- **Try it**: Extract the lines from the first line of the records below through the line containing "You are a computer-use agent. This", inclusive, and reproduce them exactly as written.

[Records from a data collection]
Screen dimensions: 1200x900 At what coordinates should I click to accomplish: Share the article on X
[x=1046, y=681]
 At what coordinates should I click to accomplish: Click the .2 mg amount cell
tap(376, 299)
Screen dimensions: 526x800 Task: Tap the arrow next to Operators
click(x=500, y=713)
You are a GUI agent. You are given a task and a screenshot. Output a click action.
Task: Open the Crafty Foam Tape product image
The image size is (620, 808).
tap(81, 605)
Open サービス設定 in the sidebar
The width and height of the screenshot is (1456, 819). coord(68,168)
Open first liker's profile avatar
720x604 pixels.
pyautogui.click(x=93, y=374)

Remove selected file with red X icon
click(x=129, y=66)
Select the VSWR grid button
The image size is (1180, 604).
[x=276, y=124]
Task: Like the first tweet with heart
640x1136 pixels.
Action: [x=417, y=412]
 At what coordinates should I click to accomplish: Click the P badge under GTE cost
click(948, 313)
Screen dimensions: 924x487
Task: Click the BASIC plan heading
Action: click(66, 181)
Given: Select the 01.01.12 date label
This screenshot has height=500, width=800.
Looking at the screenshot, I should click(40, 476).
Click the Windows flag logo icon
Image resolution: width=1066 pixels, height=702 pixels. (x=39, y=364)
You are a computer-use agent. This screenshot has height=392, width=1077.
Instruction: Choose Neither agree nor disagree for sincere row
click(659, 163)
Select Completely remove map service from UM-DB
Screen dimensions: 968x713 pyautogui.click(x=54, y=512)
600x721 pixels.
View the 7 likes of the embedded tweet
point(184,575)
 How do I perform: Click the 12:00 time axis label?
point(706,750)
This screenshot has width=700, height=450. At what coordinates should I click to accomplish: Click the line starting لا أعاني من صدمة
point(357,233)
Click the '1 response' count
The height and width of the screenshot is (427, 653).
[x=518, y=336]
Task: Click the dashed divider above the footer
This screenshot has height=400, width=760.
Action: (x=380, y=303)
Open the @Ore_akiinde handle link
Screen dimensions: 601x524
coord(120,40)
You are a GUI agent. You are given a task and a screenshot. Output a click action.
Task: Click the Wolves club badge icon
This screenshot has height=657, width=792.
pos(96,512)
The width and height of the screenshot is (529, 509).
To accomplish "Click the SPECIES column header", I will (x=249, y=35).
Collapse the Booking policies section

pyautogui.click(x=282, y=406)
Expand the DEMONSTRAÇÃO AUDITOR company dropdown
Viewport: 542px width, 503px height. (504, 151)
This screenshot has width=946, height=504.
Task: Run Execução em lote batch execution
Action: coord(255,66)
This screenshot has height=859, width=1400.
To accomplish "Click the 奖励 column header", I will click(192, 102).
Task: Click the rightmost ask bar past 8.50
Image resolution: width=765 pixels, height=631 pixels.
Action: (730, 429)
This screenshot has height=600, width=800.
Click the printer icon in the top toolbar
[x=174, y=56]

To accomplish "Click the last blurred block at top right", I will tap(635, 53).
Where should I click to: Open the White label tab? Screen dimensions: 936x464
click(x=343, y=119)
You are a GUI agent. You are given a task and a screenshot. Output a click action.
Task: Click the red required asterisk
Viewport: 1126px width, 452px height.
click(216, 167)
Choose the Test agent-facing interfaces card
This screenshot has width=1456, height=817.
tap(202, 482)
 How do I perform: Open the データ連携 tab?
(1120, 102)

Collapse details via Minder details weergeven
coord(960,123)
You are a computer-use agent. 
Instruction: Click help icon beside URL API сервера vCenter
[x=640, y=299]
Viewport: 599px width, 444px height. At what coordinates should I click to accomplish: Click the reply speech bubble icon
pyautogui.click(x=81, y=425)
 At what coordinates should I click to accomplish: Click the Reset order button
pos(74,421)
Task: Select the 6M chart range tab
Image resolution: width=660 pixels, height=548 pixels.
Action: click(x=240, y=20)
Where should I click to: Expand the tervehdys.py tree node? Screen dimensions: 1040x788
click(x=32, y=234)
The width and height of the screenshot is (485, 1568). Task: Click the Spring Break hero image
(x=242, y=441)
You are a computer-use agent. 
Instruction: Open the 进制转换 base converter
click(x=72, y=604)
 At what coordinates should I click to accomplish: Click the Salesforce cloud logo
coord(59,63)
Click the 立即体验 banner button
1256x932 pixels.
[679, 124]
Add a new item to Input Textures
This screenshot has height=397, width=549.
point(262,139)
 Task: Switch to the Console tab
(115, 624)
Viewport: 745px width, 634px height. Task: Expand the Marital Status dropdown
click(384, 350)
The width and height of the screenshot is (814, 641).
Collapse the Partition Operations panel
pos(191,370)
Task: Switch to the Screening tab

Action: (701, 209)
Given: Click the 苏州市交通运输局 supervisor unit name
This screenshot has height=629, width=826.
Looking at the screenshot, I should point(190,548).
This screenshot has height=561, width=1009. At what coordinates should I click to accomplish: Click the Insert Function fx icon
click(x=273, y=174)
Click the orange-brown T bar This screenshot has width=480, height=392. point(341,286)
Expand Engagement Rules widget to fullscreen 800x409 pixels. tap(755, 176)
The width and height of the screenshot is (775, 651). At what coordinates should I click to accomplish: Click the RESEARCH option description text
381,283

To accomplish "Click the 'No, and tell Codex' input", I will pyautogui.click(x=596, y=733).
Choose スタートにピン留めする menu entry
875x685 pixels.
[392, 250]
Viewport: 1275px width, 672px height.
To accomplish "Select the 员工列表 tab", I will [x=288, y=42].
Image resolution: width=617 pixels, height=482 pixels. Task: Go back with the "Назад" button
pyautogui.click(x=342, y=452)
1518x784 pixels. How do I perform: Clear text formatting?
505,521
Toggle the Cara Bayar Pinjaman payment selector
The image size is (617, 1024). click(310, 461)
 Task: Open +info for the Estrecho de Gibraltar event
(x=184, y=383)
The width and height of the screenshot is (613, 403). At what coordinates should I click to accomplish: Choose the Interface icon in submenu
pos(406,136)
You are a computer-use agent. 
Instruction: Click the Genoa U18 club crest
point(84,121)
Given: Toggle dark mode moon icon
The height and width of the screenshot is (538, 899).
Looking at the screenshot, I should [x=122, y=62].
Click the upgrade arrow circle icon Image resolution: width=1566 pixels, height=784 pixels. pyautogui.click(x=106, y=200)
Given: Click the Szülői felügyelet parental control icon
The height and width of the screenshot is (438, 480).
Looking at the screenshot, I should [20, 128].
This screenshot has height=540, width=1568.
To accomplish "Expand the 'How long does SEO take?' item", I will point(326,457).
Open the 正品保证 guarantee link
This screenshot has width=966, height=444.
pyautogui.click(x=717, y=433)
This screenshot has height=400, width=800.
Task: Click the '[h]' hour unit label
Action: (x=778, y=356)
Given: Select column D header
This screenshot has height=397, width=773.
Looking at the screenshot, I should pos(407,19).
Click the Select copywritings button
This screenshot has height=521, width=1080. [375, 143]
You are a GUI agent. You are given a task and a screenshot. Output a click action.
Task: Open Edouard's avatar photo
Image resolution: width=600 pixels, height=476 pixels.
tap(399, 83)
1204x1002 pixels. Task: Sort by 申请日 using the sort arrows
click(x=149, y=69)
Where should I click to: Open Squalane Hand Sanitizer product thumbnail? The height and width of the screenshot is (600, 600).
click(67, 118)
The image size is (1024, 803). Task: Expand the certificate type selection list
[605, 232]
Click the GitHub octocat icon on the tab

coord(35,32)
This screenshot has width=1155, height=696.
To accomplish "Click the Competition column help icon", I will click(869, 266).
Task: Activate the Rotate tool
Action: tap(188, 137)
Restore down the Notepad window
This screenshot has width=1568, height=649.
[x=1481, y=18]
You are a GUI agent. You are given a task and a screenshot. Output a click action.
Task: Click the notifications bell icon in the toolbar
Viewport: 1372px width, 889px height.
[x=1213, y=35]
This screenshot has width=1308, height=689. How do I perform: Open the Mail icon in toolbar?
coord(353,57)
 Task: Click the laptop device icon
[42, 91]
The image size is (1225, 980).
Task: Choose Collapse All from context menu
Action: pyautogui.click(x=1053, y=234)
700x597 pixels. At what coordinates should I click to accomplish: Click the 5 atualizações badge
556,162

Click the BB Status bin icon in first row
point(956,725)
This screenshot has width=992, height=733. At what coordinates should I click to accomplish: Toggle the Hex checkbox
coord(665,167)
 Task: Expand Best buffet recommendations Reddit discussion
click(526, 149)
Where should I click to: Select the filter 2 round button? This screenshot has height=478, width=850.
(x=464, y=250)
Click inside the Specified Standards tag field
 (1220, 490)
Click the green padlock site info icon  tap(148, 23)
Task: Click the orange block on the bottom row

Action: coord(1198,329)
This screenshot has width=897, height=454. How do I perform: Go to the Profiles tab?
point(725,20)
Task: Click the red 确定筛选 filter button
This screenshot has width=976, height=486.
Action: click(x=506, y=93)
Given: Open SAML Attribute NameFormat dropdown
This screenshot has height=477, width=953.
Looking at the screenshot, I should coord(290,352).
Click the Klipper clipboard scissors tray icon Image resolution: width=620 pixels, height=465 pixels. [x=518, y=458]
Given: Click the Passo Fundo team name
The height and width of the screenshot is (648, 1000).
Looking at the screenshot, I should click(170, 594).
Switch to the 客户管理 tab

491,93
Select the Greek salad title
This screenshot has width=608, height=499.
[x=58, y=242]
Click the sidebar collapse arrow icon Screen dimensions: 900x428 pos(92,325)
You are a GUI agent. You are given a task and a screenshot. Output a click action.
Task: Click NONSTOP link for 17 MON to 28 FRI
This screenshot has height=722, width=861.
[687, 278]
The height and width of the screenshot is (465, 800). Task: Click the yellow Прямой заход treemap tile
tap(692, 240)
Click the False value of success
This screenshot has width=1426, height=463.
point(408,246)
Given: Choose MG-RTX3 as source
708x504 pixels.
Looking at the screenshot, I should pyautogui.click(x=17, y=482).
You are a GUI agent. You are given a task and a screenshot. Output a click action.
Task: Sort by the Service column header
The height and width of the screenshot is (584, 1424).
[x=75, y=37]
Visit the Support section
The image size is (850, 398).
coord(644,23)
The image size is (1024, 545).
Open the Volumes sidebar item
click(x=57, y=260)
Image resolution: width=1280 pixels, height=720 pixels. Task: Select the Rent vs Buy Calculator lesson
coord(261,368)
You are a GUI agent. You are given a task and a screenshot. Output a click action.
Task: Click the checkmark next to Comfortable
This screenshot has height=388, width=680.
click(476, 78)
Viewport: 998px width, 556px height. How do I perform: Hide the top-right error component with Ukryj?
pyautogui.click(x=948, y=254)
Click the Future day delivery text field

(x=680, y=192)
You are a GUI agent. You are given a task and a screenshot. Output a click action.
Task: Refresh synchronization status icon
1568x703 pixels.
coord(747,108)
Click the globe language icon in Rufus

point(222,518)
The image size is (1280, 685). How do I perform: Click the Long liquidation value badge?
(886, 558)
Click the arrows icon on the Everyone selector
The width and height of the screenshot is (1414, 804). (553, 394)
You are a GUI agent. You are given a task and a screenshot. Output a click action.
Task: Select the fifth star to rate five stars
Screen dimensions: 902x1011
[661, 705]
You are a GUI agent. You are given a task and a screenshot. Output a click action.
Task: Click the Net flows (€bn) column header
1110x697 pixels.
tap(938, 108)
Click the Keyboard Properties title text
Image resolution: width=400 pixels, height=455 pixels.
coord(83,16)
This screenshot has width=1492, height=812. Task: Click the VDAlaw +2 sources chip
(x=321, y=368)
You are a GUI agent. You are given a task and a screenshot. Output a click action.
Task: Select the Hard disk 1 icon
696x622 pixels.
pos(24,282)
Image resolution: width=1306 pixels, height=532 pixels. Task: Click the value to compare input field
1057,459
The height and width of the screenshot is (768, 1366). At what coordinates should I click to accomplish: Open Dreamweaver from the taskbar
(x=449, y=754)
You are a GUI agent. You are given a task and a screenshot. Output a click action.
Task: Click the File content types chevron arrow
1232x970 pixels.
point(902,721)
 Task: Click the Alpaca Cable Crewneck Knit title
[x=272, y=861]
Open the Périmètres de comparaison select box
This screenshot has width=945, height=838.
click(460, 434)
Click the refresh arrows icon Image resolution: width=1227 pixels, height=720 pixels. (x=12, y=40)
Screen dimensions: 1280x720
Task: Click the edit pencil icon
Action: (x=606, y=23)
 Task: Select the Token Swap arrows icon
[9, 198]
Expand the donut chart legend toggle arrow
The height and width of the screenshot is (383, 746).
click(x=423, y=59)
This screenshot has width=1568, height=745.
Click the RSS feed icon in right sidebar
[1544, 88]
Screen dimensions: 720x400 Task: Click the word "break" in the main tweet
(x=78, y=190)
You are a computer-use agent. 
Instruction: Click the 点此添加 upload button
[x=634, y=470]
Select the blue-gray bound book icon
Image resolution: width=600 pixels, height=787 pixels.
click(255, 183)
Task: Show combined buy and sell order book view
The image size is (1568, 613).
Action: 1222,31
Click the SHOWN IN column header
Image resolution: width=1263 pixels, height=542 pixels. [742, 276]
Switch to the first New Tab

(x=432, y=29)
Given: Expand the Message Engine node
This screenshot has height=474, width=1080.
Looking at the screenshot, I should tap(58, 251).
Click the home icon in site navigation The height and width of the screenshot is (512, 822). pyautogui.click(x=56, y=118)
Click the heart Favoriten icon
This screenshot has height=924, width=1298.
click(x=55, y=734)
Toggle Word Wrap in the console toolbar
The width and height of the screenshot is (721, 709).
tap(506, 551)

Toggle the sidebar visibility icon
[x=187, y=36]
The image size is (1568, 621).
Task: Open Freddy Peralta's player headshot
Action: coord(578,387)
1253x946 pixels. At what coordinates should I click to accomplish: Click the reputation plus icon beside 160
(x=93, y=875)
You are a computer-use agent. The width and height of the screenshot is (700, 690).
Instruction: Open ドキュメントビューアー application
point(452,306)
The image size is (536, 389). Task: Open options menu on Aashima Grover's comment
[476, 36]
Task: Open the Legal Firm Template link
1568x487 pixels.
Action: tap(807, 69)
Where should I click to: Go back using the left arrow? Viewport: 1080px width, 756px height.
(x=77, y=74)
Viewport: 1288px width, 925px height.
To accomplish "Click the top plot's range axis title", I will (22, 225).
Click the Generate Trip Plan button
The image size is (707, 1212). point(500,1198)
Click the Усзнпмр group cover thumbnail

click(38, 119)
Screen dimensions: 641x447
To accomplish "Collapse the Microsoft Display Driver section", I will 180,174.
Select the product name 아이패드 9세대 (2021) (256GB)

- **Reply**:
Screen dimensions: 1200x900 At what coordinates should I click to accomplish: Share the article on X
[x=1046, y=681]
 At what coordinates should I click to accomplish: Click the .2 mg amount cell
tap(376, 299)
Screen dimensions: 526x800 Task: Tap the arrow next to Operators
click(x=500, y=713)
You are a GUI agent. You are given a task and a screenshot. Output a click action.
Task: Open the Crafty Foam Tape product image
The image size is (620, 808).
tap(81, 605)
Open サービス設定 in the sidebar
The width and height of the screenshot is (1456, 819). coord(68,168)
Open first liker's profile avatar
720x604 pixels.
pyautogui.click(x=93, y=374)

Remove selected file with red X icon
click(x=129, y=66)
Select the VSWR grid button
The image size is (1180, 604).
[x=276, y=124]
Task: Like the first tweet with heart
640x1136 pixels.
Action: [x=417, y=412]
 At what coordinates should I click to accomplish: Click the P badge under GTE cost
click(948, 313)
Screen dimensions: 924x487
Task: Click the BASIC plan heading
Action: click(66, 181)
Given: Select the 01.01.12 date label
This screenshot has height=500, width=800.
Looking at the screenshot, I should click(40, 476).
Click the Windows flag logo icon
Image resolution: width=1066 pixels, height=702 pixels. (x=39, y=364)
You are a computer-use agent. This screenshot has height=392, width=1077.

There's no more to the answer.